─── Available data
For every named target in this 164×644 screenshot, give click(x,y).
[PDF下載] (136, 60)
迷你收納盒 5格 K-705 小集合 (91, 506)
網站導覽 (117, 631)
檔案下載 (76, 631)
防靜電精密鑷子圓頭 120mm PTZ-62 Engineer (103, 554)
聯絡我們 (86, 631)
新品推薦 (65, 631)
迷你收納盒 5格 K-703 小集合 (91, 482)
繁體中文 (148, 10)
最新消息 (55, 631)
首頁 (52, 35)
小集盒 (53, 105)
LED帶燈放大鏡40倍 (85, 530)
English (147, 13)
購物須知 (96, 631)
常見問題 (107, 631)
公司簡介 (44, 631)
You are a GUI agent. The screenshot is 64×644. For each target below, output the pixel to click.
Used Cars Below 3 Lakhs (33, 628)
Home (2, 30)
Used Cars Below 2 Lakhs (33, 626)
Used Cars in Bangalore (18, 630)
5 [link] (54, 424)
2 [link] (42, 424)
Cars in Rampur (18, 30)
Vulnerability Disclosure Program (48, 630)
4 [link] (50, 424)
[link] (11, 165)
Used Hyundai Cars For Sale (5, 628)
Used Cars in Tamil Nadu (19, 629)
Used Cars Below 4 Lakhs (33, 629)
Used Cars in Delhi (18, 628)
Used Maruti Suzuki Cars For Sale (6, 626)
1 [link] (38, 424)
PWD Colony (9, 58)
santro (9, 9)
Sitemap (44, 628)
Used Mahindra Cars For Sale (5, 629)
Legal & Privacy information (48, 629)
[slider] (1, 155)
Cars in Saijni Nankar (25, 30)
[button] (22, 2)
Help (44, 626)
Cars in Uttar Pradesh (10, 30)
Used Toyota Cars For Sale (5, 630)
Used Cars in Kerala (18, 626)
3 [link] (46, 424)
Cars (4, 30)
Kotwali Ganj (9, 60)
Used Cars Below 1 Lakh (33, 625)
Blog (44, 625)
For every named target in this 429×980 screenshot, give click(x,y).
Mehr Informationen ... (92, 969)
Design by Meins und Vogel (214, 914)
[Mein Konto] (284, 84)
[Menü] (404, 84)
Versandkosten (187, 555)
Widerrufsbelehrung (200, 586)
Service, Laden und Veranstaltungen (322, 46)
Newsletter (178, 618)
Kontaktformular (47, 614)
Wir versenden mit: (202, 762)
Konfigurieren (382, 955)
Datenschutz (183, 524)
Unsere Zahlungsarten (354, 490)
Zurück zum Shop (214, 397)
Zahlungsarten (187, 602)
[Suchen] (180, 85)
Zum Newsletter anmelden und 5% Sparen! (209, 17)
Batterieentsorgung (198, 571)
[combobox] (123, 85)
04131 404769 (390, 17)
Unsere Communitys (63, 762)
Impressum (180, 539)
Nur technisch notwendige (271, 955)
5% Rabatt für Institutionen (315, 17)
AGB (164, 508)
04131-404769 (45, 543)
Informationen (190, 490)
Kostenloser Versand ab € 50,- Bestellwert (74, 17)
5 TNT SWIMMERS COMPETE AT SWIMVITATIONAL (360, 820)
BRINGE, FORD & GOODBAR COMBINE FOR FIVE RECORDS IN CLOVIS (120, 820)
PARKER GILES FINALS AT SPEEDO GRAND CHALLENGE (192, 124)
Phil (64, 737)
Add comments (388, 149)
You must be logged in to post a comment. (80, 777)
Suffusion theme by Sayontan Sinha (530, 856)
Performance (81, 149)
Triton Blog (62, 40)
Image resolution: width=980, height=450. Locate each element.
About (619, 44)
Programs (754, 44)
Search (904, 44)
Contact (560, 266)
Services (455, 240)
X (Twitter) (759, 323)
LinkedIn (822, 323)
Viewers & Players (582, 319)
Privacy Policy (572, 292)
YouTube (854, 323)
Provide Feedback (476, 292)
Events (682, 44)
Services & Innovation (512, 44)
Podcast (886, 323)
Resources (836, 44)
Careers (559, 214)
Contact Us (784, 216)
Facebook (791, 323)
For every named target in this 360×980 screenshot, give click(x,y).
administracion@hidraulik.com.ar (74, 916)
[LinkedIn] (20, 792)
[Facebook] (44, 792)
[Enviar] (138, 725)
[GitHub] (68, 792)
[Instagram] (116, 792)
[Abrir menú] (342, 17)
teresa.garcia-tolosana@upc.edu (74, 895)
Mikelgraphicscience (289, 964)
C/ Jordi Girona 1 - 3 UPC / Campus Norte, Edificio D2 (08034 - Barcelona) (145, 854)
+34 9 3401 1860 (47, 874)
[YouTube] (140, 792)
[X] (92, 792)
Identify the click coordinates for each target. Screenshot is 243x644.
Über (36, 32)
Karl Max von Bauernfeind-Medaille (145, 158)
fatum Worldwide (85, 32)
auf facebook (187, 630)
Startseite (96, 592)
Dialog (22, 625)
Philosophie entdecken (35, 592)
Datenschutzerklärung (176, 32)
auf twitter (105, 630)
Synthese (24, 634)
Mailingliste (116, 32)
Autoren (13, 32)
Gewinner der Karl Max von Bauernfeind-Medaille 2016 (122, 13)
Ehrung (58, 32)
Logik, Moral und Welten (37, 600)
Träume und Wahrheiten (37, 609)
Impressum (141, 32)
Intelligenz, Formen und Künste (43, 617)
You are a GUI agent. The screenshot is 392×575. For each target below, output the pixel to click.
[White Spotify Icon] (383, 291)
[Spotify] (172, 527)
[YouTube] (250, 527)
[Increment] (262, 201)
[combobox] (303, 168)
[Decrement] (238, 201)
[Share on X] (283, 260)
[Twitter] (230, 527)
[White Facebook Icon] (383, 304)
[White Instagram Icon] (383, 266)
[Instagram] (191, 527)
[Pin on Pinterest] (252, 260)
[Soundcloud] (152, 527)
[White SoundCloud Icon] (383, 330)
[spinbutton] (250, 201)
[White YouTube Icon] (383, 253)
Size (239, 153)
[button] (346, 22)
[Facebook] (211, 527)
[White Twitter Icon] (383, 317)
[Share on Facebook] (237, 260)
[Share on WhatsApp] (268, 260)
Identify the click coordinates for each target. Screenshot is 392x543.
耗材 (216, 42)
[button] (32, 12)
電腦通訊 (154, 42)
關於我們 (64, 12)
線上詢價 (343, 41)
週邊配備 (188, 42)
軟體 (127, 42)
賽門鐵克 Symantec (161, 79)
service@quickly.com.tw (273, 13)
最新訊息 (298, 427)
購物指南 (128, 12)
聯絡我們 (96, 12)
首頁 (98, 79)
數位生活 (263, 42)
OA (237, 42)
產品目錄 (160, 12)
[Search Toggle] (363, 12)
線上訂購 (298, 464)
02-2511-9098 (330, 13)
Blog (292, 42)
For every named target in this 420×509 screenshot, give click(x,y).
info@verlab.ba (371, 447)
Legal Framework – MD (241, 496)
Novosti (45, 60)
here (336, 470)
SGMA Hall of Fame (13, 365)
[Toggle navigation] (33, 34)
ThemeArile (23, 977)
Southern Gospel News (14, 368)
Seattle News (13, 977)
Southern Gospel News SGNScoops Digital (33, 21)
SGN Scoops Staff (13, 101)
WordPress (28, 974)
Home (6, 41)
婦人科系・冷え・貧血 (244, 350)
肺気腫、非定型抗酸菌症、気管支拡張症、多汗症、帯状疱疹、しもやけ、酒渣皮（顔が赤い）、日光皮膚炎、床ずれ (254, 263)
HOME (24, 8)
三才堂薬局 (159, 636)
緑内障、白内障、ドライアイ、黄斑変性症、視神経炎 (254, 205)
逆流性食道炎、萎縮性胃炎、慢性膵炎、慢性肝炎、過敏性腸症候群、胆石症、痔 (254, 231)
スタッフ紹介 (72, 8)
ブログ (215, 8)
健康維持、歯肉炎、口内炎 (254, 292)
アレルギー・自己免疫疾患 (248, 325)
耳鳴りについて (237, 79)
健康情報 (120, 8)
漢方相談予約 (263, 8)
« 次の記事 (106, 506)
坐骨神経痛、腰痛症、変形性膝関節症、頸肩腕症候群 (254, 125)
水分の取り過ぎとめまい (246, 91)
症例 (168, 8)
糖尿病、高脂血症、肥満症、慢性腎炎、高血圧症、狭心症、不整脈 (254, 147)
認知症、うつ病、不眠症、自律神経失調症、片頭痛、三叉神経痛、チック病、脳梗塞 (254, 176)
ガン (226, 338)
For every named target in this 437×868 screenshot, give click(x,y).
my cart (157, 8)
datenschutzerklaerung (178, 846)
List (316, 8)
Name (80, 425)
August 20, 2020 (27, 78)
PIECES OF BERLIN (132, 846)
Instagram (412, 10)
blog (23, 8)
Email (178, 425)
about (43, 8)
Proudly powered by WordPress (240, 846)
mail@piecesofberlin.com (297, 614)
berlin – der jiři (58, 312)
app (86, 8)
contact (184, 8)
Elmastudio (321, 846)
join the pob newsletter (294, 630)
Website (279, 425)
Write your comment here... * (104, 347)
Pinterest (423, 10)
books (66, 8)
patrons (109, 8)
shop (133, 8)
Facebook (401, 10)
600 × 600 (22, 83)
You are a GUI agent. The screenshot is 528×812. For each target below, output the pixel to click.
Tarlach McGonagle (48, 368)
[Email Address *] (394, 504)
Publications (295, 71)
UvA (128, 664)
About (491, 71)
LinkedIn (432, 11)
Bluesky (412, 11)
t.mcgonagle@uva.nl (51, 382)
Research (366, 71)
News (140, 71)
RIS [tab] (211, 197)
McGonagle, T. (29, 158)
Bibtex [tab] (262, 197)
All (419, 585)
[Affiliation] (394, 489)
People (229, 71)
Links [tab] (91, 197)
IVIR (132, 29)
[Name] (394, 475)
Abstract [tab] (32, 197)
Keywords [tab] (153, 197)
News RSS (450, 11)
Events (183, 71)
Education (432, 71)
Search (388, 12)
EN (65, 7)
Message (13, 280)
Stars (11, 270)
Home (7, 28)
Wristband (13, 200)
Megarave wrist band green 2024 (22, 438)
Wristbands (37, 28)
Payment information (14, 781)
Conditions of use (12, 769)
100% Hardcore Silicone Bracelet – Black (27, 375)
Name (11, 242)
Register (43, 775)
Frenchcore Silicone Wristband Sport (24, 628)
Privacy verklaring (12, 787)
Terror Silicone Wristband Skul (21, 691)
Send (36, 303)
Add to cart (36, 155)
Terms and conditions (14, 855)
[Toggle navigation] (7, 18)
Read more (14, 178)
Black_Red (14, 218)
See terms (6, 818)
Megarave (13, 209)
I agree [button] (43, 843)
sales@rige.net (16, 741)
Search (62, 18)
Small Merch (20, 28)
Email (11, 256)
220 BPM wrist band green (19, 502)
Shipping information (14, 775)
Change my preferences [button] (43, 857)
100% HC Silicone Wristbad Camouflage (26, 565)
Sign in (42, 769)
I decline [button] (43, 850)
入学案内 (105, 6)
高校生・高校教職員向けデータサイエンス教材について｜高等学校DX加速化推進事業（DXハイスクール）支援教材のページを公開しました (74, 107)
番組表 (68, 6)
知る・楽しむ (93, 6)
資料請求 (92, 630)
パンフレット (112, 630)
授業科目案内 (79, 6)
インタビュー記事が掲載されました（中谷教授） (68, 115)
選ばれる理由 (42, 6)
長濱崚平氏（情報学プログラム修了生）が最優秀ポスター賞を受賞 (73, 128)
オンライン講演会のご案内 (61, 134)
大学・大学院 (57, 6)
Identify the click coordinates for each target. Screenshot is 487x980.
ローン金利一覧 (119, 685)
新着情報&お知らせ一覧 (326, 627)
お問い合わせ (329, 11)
──────
__Task instructions__
Rewrite every line between the lines holding "Services & Innovation (512, 44)" and "Blog (292, 42)", inclusive, shifting each answer coordinate pair by adding 70 to both the x and the y value. Leave all other text on those lines unchanged.

__Full response__
Services & Innovation (582, 114)
Podcast (956, 393)
Resources (906, 114)
Careers (629, 284)
Contact Us (854, 286)
Facebook (861, 393)
For every named target in this 360×980 screenshot, give click(x,y).
administracion@hidraulik.com.ar (144, 986)
[LinkedIn] (90, 862)
[Facebook] (114, 862)
[Enviar] (208, 795)
[GitHub] (138, 862)
[Instagram] (186, 862)
[Abrir menú] (412, 87)
teresa.garcia-tolosana@upc.edu (144, 965)
Mikelgraphicscience (359, 1034)
C/ Jordi Girona 1 - 3 UPC / Campus Norte, Edificio D2 (08034 - Barcelona) (215, 924)
+34 9 3401 1860 (117, 944)
[YouTube] (210, 862)
[X] (162, 862)
Identify the click coordinates for each target. Screenshot is 243x644.
Über (106, 102)
Karl Max von Bauernfeind-Medaille (215, 228)
fatum Worldwide (155, 102)
auf facebook (257, 700)
Startseite (166, 662)
Dialog (92, 695)
Philosophie entdecken (105, 662)
Datenschutzerklärung (246, 102)
auf twitter (175, 700)
Synthese (94, 704)
Mailingliste (186, 102)
Autoren (83, 102)
Gewinner der Karl Max von Bauernfeind-Medaille 2016 (192, 83)
Ehrung (128, 102)
Logik, Moral und Welten (107, 670)
Träume und Wahrheiten (107, 679)
Impressum (211, 102)
Intelligenz, Formen und Künste (113, 687)
You are a GUI agent. The screenshot is 392×575. For each target below, output the pixel to click.
[White Spotify Icon] (453, 361)
[Spotify] (242, 597)
[YouTube] (320, 597)
[Increment] (332, 271)
[combobox] (373, 238)
[Decrement] (308, 271)
[Share on X] (353, 330)
[Twitter] (300, 597)
[White Facebook Icon] (453, 374)
[White Instagram Icon] (453, 336)
[Instagram] (261, 597)
[Pin on Pinterest] (322, 330)
[Soundcloud] (222, 597)
[White SoundCloud Icon] (453, 400)
[spinbutton] (320, 271)
[White YouTube Icon] (453, 323)
Size (309, 223)
[button] (416, 92)
[Facebook] (281, 597)
[White Twitter Icon] (453, 387)
[Share on Facebook] (307, 330)
[Share on WhatsApp] (338, 330)
Identify the click coordinates for each target. Screenshot is 392x543.
耗材 (286, 112)
[button] (102, 82)
電腦通訊 (224, 112)
關於我們 (134, 82)
線上詢價 (413, 111)
週邊配備 (258, 112)
軟體 (197, 112)
賽門鐵克 Symantec (231, 149)
service@quickly.com.tw (343, 83)
最新訊息 (368, 497)
購物指南 (198, 82)
聯絡我們 (166, 82)
首頁 (168, 149)
數位生活 (333, 112)
OA (307, 112)
產品目錄 (230, 82)
[Search Toggle] (433, 82)
線上訂購 (368, 534)
02-2511-9098 (400, 83)
Blog (362, 112)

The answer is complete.